━━━━━ TEKST DOKUMENTU

Łukasz Fabiański: Bramkarz jest tak dobry, jak jego ostatni mecz [ROZMOWA]

Aleksander Surdej, Anglia/AIP
Łukasz Fabiański
Łukasz Fabiański Tomasz Bołt/Polska Press
- Zyskałem podwójnie: w wymiarze sportowym, stając się pierwszym bramkarzem solidnego klubu, oraz w wymiarze finansowym, uzyskując niezłe warunki finansowe w czteroletnim kontrakcie - mówi Łukasz Fabiański, bramkarz reprezentacji i Swansea City.

Czym jest dla Pana przeprowadzka z globalnej metropolii Londynu do dwustutysięcznego Swansea – miasta położonego w południowej Walii?
Nie porównuję atrakcyjności warunków życia, lecz wymiar sportowy. Przeszedłem do klubu, który rozsądnie buduje swoją pozycję, nie mając finansowego wsparcia naftowych szejków, jak przykładowo Manchester City. Dzięki temu, że z Arsenalu odszedłem po zakończeniu kontraktu, byłem dla Swansea dość tani. Zyskałem podwójnie: w wymiarze sportowym, stając się pierwszym bramkarzem solidnego klubu, oraz w wymiarze finansowym, uzyskując niezłe warunki finansowe w czteroletnim kontrakcie.

Czy występy w bramce w klubie Premier League wiążą się z jakimiś szczególnymi wymogami?
Minęły już czasy, gdy podstawowym wymogiem była umiejętność wychwytywania wysokich dośrodkowań. Teraz bramkarze muszą być wszechstronni. Ważna jest współpraca z obrońcami, wzajemne asekurowanie, a nawet wyjście ku linii środkowej i gra nogą. Hiszpański trener bramkarzy Swansea przypomina nam, jak ważne jest wprowadzanie piłki do gry, celne podanie nogą czy precyzyjny wyrzut ręką.

Co decyduje o byciu pierwszym, a nie drugim bramkarzem w danym klubie?

━━━━━━━━━━
━━━━━ WIERSZE DANYCH

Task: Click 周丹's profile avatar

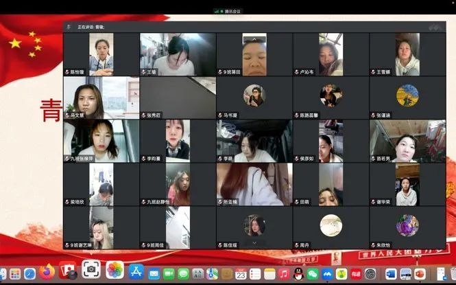Action: tap(331, 225)
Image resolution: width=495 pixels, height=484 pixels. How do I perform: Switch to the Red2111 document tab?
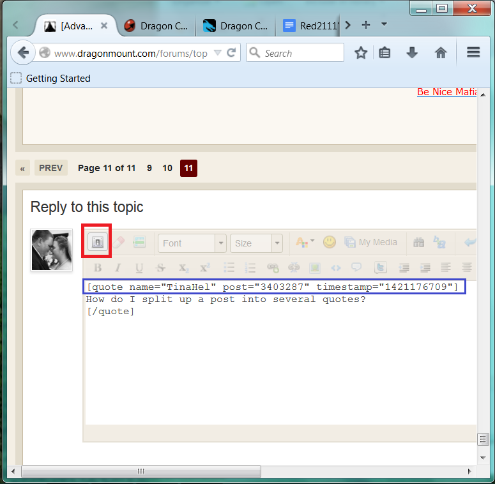click(x=311, y=26)
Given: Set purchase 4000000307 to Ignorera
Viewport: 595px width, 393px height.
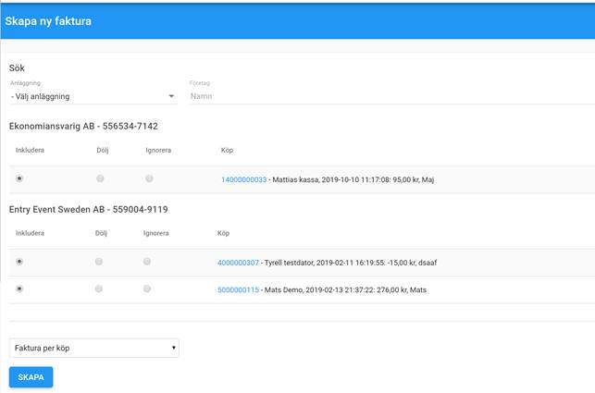Looking at the screenshot, I should click(x=146, y=262).
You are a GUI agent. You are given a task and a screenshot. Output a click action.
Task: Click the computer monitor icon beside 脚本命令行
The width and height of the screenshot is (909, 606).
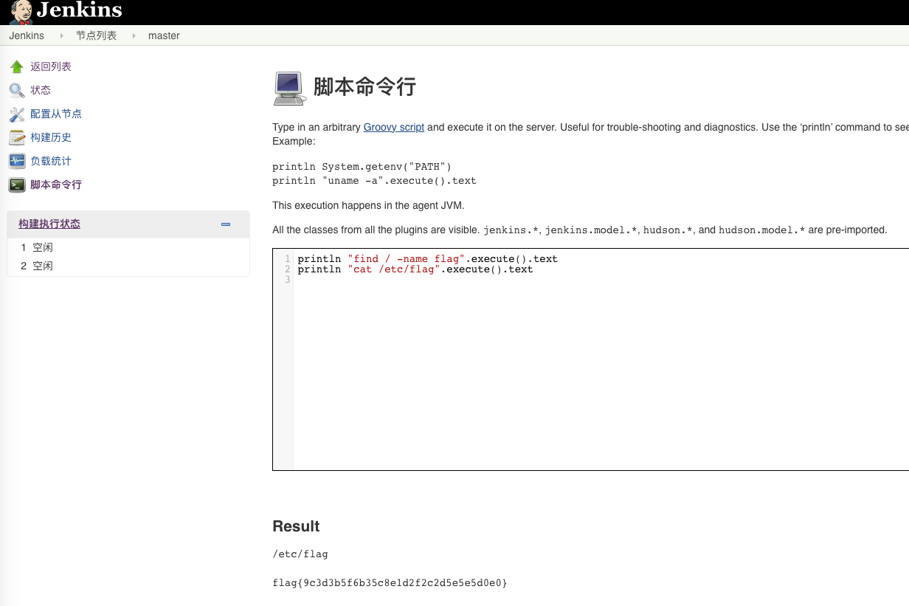click(288, 88)
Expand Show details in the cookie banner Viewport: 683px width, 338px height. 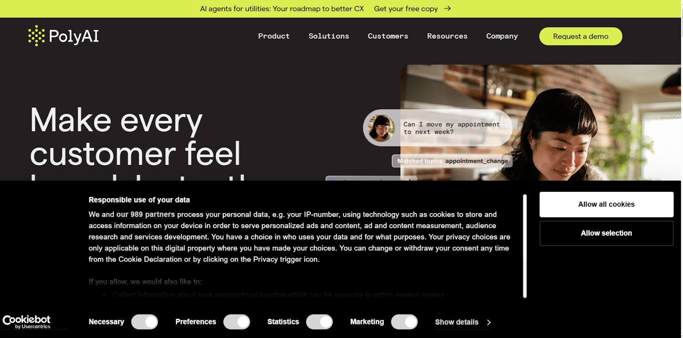[x=457, y=322]
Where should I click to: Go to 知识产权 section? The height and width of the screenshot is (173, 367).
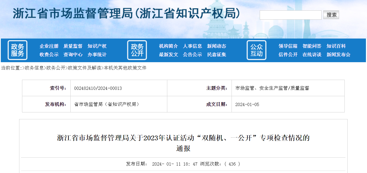click(97, 46)
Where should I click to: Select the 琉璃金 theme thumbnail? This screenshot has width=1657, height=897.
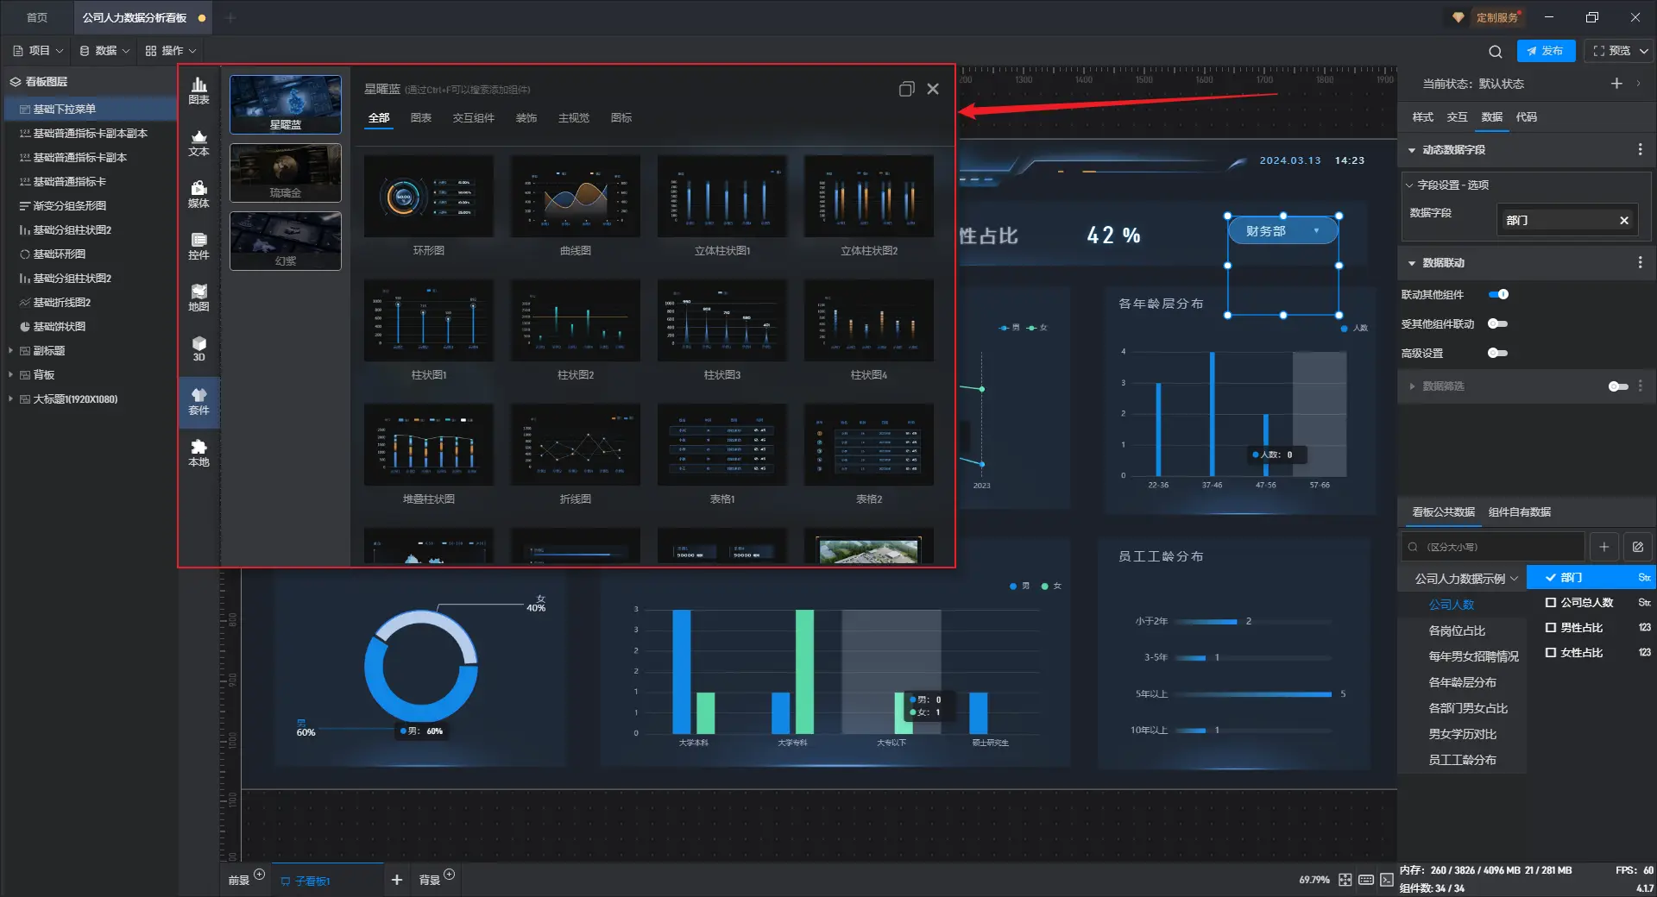click(x=286, y=173)

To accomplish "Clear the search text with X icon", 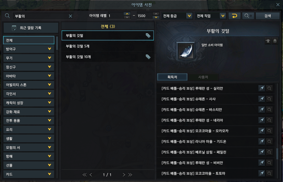I will pyautogui.click(x=71, y=16).
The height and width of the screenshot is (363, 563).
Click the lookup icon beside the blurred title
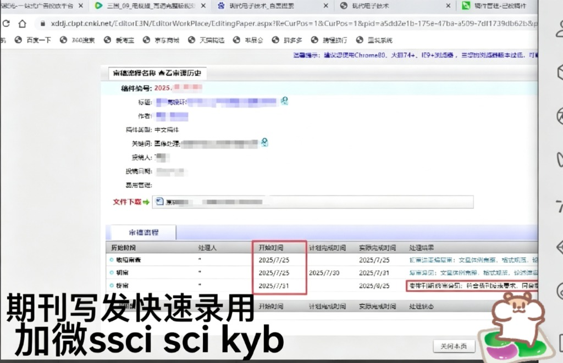pos(285,101)
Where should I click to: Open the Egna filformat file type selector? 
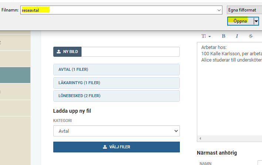(x=244, y=10)
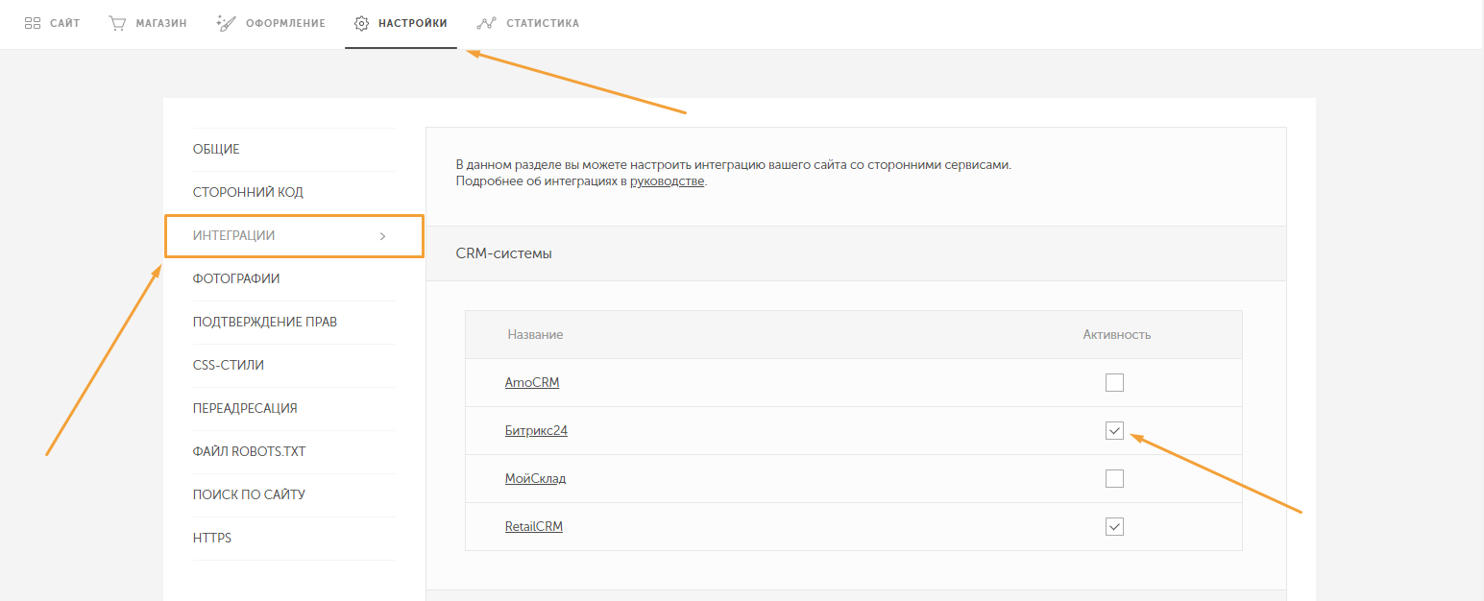The image size is (1484, 601).
Task: Switch to the Магазин tab label
Action: coord(160,23)
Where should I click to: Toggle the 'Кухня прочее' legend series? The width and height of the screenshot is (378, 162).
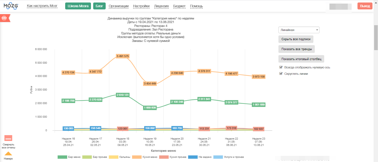pos(164,157)
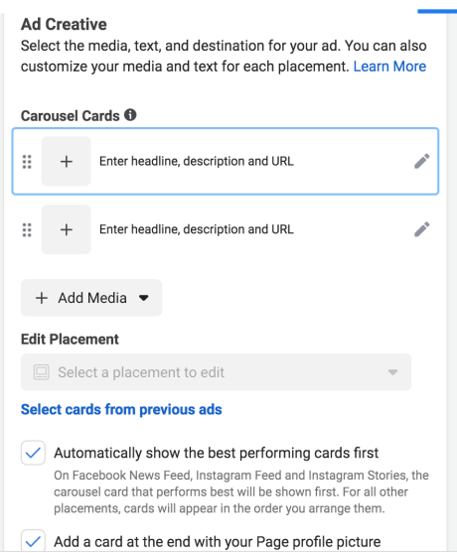Select the second carousel card text

[196, 229]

━━━━━━━━━━

ZESTAW ZADAŃ
(a) Zwróć dosłownie fragment wywiadu z Łukaszem Fabiańskim, zaczynając od „Czy występy w” i idąc dalej aż do „w danym klubie?”.
(b) Pisz dalej wywiad z Łukaszem Fabiańskim od miejsca, w którym się kończy.

ODPOWIEDZI DO ZADAŃ
(a)
Czy występy w bramce w klubie Premier League wiążą się z jakimiś szczególnymi wymogami?
Minęły już czasy, gdy podstawowym wymogiem była umiejętność wychwytywania wysokich dośrodkowań. Teraz bramkarze muszą być wszechstronni. Ważna jest współpraca z obrońcami, wzajemne asekurowanie, a nawet wyjście ku linii środkowej i gra nogą. Hiszpański trener bramkarzy Swansea przypomina nam, jak ważne jest wprowadzanie piłki do gry, celne podanie nogą czy precyzyjny wyrzut ręką.

Co decyduje o byciu pierwszym, a nie drugim bramkarzem w danym klubie?

(b)
Kluby angielskie są w stanie pozyskać dobrych bramkarzy z każdego zakątka świata. W Premier League rywalizacja na pozycji bramkarza jest niezwykle duża. W Swansea uzupełnia mnie niemiecki bramkarz Gerhard Tremmel, w Aston Villi amerykańskiego bramkarza Brada Guzana w każdej chwili może zastąpić Irlandczyk Shay Given. W klubach angielskich odpowiedzialność jest niemalże jednoosobowa. O grze w drużynie decyduje przede wszystkim menedżer, którym w Arsenalu jest Arsene Wenger, a w Swansea Garry Monk. Musi on mieć zaufanie do danego bramkarza. Zyskuje się je głównie dobrymi występami, ale także pracą na treningach.

W Pana grze widać koncentrację, spokój i pewność interwencji. Czy osiągnął Pan bramkarską dojrzałość, która sprawia, że stał się polskim bramkarzem numer jeden?
Bramkarz jest tak dobry, jak jego ostatni mecz (śmiech). Czuję, że jestem w dobrej formie, ale ocenę zostawiam dziennikarzom, a decyzję o tym, kto powinien bronić w kadrze, trenerowi.

Czego oczekuje Pan w najbliższych miesiącach?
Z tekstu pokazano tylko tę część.